• [EXERCISE]: An answer that reproduces all the entries exactly is what is needed.

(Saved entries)
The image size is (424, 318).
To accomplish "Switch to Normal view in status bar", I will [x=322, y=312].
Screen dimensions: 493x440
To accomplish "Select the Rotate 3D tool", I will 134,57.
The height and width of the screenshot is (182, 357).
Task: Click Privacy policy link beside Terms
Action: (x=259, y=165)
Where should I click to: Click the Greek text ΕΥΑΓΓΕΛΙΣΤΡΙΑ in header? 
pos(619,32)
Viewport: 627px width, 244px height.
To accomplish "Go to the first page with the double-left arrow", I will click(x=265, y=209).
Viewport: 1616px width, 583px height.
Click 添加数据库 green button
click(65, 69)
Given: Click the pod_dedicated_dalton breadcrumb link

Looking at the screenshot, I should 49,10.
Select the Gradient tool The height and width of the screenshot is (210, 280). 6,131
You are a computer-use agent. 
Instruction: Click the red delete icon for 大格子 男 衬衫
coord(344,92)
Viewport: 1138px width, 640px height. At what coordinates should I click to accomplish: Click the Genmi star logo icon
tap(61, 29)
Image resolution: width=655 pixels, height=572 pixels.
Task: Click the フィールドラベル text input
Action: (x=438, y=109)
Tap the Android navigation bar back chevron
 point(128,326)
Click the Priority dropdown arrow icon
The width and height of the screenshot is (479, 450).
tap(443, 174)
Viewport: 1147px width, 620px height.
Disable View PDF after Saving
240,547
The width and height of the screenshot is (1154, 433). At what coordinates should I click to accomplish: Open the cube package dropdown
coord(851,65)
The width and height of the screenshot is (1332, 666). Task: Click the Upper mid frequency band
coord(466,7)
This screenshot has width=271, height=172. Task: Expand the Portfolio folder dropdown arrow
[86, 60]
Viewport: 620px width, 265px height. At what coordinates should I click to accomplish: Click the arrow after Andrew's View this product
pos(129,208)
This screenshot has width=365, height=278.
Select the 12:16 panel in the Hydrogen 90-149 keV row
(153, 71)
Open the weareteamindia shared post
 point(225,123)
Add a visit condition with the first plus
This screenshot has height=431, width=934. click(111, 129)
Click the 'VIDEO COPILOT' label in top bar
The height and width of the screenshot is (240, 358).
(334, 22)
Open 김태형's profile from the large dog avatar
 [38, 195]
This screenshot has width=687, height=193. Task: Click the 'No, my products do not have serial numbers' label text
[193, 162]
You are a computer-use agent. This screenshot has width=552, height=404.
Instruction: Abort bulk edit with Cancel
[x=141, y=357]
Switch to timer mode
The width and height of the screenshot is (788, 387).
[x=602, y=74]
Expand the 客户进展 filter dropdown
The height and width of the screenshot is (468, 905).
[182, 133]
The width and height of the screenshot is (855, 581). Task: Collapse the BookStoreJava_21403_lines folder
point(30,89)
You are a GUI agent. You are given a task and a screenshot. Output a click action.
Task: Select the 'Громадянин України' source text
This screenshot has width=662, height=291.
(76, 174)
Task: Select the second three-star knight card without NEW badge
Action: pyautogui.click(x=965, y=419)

• [FINISHED EXERCISE]:
The image size is (424, 318).
To accomplish "Switch to Normal view in status bar", I will [x=322, y=312].
Screen dimensions: 493x440
To accomplish "Select the Rotate 3D tool", I will 134,57.
The height and width of the screenshot is (182, 357).
Task: Click Privacy policy link beside Terms
Action: (x=259, y=165)
Where should I click to: Click the Greek text ΕΥΑΓΓΕΛΙΣΤΡΙΑ in header? 
pos(619,32)
Viewport: 627px width, 244px height.
To accomplish "Go to the first page with the double-left arrow", I will click(x=265, y=209).
Viewport: 1616px width, 583px height.
Click 添加数据库 green button
click(65, 69)
Given: Click the pod_dedicated_dalton breadcrumb link

Looking at the screenshot, I should 49,10.
Select the Gradient tool The height and width of the screenshot is (210, 280). 6,131
You are a computer-use agent. 
Instruction: Click the red delete icon for 大格子 男 衬衫
coord(344,92)
Viewport: 1138px width, 640px height. At what coordinates should I click to accomplish: Click the Genmi star logo icon
tap(61, 29)
Image resolution: width=655 pixels, height=572 pixels.
Task: Click the フィールドラベル text input
Action: (x=438, y=109)
Tap the Android navigation bar back chevron
 point(128,326)
Click the Priority dropdown arrow icon
The width and height of the screenshot is (479, 450).
tap(443, 174)
Viewport: 1147px width, 620px height.
Disable View PDF after Saving
240,547
The width and height of the screenshot is (1154, 433). At what coordinates should I click to accomplish: Open the cube package dropdown
coord(851,65)
The width and height of the screenshot is (1332, 666). Task: Click the Upper mid frequency band
coord(466,7)
This screenshot has width=271, height=172. Task: Expand the Portfolio folder dropdown arrow
[86, 60]
Viewport: 620px width, 265px height. At what coordinates should I click to accomplish: Click the arrow after Andrew's View this product
pos(129,208)
This screenshot has width=365, height=278.
Select the 12:16 panel in the Hydrogen 90-149 keV row
(153, 71)
Open the weareteamindia shared post
 point(225,123)
Add a visit condition with the first plus
This screenshot has height=431, width=934. click(111, 129)
Click the 'VIDEO COPILOT' label in top bar
The height and width of the screenshot is (240, 358).
(334, 22)
Open 김태형's profile from the large dog avatar
 [38, 195]
This screenshot has width=687, height=193. Task: Click the 'No, my products do not have serial numbers' label text
[193, 162]
You are a computer-use agent. This screenshot has width=552, height=404.
Instruction: Abort bulk edit with Cancel
[x=141, y=357]
Switch to timer mode
The width and height of the screenshot is (788, 387).
[x=602, y=74]
Expand the 客户进展 filter dropdown
The height and width of the screenshot is (468, 905).
[182, 133]
The width and height of the screenshot is (855, 581). Task: Collapse the BookStoreJava_21403_lines folder
point(30,89)
You are a GUI agent. You are given a task and a screenshot. Output a click action.
Task: Select the 'Громадянин України' source text
This screenshot has width=662, height=291.
(76, 174)
Task: Select the second three-star knight card without NEW badge
Action: pyautogui.click(x=965, y=419)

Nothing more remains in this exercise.